• [Try it] Of the entries below, return exactly those lines that fall between the one containing "Sort files by" and the one containing "You are a computer-use agent. 842x524 pixels.", the two end lines included.

Pixel coordinate grounding data:
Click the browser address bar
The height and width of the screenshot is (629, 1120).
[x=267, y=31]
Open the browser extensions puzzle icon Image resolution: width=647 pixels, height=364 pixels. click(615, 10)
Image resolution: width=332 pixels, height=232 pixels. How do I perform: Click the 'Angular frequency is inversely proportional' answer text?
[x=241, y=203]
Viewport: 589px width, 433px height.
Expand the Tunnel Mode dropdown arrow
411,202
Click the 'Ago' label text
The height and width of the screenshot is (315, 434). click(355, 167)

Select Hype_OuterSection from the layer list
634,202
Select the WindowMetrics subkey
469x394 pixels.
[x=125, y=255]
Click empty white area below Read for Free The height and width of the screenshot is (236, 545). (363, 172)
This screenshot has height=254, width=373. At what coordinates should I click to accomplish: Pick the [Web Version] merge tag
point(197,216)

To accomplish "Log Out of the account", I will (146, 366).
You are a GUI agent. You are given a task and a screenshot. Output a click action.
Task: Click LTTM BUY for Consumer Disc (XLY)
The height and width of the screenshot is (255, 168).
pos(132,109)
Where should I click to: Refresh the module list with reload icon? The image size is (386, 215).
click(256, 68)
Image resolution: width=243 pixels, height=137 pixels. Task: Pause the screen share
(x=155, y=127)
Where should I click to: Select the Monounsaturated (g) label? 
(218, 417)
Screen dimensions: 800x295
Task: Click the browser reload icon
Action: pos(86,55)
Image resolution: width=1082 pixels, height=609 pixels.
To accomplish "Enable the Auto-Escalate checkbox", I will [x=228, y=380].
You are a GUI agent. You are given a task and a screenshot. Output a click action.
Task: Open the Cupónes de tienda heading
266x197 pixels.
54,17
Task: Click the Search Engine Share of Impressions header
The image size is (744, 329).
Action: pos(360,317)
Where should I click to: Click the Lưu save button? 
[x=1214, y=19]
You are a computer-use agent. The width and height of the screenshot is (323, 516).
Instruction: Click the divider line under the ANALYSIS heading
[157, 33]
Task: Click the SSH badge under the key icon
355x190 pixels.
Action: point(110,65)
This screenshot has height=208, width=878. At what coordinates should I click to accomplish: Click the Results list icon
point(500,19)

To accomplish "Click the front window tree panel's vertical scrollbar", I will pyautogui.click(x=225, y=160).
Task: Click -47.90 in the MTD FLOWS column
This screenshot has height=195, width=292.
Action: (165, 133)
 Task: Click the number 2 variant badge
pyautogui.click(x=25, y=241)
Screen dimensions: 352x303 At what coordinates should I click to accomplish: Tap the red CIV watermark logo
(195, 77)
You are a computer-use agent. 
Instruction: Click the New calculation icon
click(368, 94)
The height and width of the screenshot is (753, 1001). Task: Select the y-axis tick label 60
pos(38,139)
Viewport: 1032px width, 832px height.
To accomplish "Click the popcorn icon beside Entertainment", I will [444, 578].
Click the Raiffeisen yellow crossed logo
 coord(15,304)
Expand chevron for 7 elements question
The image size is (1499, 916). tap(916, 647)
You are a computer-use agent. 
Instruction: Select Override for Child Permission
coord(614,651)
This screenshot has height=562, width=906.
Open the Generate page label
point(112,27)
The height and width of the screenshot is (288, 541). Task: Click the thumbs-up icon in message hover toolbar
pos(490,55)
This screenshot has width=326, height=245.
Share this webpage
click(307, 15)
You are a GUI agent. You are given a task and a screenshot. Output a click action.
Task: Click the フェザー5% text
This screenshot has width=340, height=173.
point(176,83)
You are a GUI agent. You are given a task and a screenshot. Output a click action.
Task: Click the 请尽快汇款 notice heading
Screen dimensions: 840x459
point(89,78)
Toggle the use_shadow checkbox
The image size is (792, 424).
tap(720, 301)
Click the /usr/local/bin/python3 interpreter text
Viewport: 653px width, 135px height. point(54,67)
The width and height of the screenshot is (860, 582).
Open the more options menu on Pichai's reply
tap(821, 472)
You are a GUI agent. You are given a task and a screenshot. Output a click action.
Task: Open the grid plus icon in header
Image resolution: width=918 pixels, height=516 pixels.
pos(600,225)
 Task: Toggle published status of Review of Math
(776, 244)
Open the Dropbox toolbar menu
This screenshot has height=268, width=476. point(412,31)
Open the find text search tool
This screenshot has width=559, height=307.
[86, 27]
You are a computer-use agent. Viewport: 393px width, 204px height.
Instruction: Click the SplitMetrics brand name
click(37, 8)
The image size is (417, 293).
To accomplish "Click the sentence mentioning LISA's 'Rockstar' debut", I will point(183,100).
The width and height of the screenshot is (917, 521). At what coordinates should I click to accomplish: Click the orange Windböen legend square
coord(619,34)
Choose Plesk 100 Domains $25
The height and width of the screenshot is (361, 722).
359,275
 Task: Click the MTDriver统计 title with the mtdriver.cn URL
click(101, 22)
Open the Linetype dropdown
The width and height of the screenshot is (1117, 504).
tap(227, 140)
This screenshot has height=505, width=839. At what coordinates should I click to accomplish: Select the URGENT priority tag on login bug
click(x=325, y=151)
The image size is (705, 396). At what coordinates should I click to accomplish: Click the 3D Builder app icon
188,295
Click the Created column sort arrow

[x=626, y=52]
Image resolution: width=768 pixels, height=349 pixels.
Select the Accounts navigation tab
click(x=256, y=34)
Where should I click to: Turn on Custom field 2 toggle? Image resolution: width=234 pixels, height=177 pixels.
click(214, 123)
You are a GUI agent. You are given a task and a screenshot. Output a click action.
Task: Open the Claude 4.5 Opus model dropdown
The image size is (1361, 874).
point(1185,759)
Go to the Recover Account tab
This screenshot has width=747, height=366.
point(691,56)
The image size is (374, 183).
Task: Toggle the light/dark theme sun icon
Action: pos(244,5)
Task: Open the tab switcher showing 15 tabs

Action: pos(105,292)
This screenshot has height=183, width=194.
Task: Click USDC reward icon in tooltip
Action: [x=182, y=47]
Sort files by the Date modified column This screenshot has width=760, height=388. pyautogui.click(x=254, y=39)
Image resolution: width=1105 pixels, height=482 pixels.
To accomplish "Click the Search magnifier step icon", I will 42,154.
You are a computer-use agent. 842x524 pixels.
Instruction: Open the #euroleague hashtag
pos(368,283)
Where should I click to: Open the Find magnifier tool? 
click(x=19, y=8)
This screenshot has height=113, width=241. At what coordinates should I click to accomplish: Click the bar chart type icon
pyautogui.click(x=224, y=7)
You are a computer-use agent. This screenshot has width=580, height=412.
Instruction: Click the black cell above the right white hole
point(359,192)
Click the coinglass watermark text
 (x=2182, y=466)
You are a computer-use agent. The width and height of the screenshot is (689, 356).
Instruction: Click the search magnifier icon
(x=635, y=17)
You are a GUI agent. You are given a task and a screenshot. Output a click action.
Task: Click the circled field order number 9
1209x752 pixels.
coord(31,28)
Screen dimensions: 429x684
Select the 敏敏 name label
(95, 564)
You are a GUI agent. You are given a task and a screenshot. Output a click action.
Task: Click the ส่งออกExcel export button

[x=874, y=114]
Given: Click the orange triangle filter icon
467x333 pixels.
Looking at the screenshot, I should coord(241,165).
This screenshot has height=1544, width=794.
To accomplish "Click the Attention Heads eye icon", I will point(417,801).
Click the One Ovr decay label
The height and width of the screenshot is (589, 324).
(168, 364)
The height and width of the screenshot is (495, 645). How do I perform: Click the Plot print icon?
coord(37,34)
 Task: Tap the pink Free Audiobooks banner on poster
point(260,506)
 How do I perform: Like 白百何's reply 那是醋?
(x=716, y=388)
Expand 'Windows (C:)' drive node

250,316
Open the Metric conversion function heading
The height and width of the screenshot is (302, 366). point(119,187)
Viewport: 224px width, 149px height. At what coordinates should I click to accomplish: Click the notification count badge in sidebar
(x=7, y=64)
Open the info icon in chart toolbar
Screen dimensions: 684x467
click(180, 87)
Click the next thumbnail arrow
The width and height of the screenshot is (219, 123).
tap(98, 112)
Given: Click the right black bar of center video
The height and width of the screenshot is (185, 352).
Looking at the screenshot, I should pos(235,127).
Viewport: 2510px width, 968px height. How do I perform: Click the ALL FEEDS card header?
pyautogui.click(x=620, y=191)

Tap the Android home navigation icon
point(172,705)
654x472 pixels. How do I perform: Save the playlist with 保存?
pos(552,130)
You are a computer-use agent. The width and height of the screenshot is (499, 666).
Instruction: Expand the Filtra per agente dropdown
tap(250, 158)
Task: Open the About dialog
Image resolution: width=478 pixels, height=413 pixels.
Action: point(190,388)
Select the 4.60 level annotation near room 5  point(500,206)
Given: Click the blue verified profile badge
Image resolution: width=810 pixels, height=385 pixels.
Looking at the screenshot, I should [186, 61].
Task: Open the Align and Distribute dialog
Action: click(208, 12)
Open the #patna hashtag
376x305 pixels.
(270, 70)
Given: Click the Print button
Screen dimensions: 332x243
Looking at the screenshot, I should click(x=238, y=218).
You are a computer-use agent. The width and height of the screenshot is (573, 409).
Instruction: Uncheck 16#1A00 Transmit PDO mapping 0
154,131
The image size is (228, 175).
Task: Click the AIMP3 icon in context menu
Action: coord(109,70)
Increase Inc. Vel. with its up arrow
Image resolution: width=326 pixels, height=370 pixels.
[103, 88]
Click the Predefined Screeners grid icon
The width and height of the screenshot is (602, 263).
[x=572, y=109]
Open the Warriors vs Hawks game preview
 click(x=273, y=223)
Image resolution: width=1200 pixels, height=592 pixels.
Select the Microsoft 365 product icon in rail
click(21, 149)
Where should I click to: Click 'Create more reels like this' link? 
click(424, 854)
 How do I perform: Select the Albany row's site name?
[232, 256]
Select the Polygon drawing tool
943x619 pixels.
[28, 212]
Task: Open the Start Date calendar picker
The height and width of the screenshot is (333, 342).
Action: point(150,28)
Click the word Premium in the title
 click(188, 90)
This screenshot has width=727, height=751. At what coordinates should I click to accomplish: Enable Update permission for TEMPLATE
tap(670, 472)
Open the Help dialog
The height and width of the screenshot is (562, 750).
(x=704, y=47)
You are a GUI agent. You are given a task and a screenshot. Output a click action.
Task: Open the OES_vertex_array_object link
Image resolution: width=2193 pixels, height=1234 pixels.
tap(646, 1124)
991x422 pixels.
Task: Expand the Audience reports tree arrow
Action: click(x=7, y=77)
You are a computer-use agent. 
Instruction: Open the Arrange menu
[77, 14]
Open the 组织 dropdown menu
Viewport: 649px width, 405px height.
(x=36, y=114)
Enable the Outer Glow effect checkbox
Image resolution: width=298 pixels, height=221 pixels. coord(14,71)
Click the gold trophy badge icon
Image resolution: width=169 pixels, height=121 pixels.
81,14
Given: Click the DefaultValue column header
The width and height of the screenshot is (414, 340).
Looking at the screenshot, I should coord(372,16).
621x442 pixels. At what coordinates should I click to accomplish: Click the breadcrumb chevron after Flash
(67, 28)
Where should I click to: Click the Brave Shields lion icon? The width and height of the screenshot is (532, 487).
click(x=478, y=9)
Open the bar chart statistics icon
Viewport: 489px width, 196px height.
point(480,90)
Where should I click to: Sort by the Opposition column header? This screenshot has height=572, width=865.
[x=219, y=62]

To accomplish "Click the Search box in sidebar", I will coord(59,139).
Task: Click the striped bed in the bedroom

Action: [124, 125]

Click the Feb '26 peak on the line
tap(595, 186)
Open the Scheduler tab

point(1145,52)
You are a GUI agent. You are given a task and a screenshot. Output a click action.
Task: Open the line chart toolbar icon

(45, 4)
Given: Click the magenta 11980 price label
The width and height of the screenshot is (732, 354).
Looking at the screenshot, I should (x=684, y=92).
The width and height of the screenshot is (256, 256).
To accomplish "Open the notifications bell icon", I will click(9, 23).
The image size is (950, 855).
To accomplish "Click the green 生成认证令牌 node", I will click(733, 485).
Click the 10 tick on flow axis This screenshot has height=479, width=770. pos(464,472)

• [Your solution]
Sort files by the Date modified column This screenshot has width=760, height=388. pyautogui.click(x=254, y=39)
Image resolution: width=1105 pixels, height=482 pixels.
To accomplish "Click the Search magnifier step icon", I will 42,154.
You are a computer-use agent. 842x524 pixels.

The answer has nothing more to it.